Running the above code, you should get the following output:

These are the values for B0 and B1. We can now simply place any set of B0 and B1 values into the graph equation (Y = B0 + B1 * x) and begin to make predictions. Before that, however, it would be useful to see how accurate our line of best fit is and if we’re on track. Using the last calculated values for B0 and B1, we can graph what our line of best fit looks like using the following code- ensure to paste this after the previous code:

```
import matplotlib.pyplot as plt
plt.plot(x_values, y_values, 'bo')
# Calculate the y values for our line of best fit, store them somewhere
# and then graph them:
best_fit_y_values = []
for i in range(0, len(x_values)):
best_fit_y_values.append(100615.92742500186 +
x_values[i] * 4276.83798121538)
plt.plot(x_values, best_fit_y_values)
plt.show()
```

This should produce the following graph:

The line of best fit is fairly accurate here, and isn’t much closer to one set of points than the other, so we can use this in our prediction calculations.
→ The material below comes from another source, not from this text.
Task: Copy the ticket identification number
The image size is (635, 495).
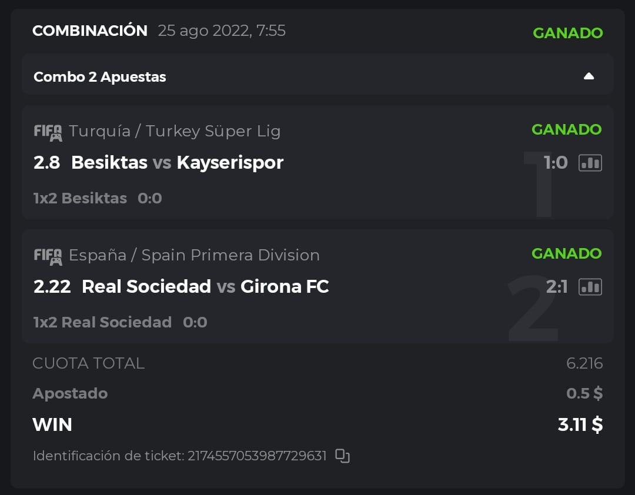Action: coord(342,456)

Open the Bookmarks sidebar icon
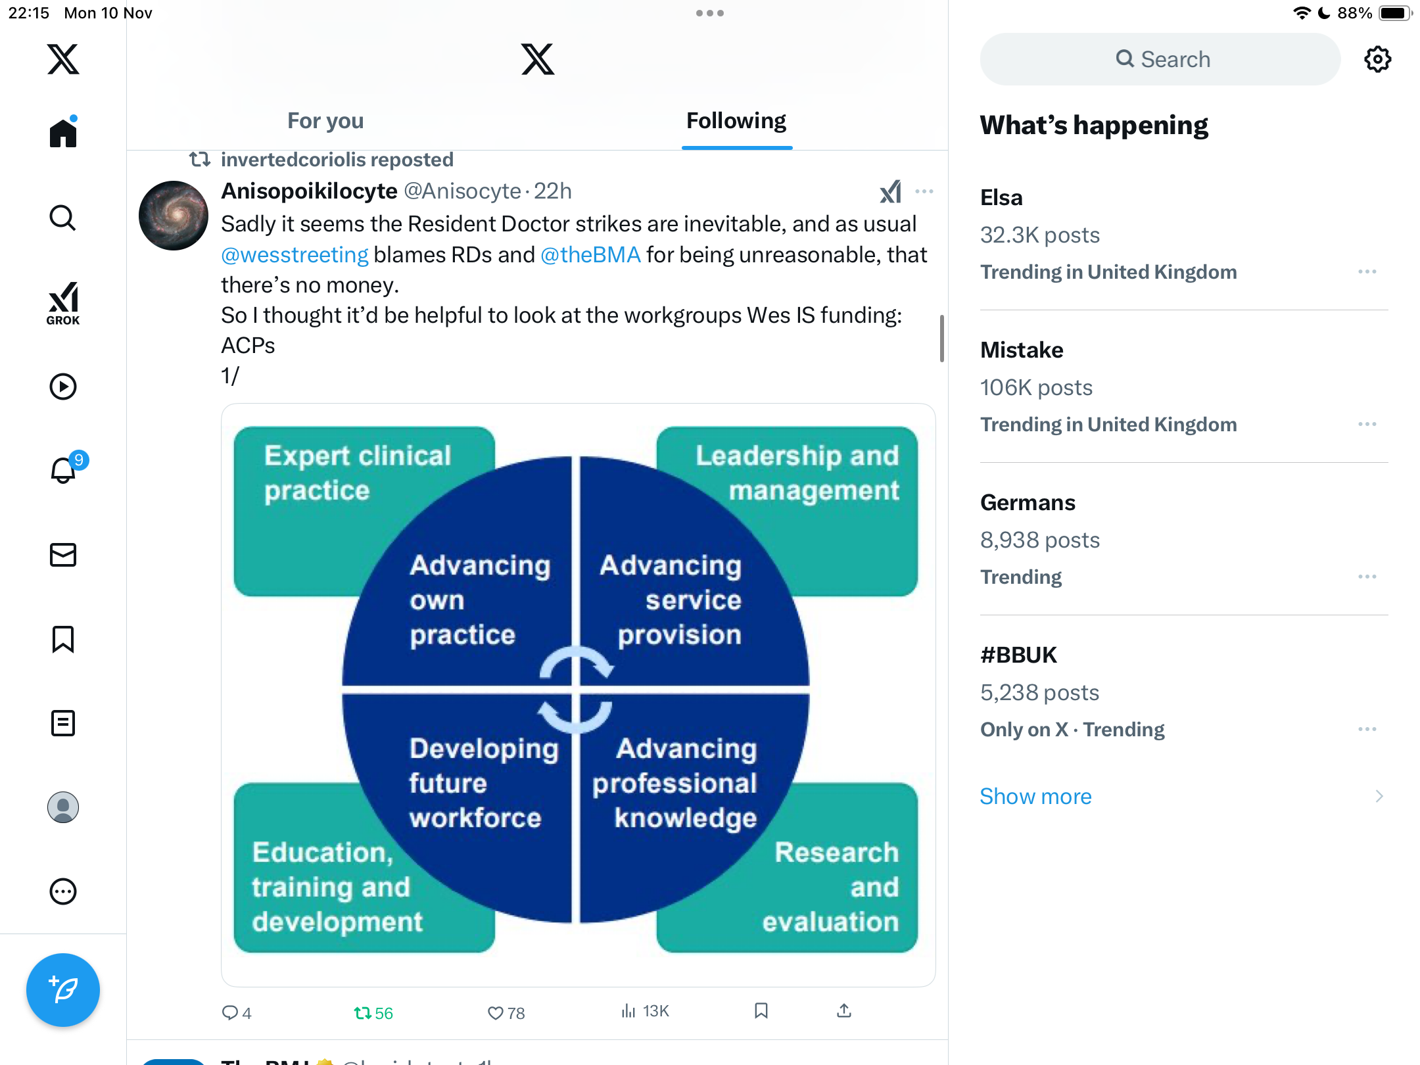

By placing our found values into the Y = B0 + B1 * x equation, we can predict what sales will look like in 10 years:

```
100615.92742500186 + 10 * 4276.83798121538
143384.30723715568
```

We can therefore say that in 10 years, sales should at least be around 143,384. If you train your dataset for less or more epochs, you will obtain a different result.

Bear in mind that the line of best fit merely gives a prediction based on existing data. It cannot be said that the sales predicted in 10 years' time will be the actual sales in 10 years' time. It may be more or less due to various factors, but the prediction helps greatly for those who need to plan. As an example, in the real world, linear regression is often used to predict population sizes and allocate/budget resources accordingly.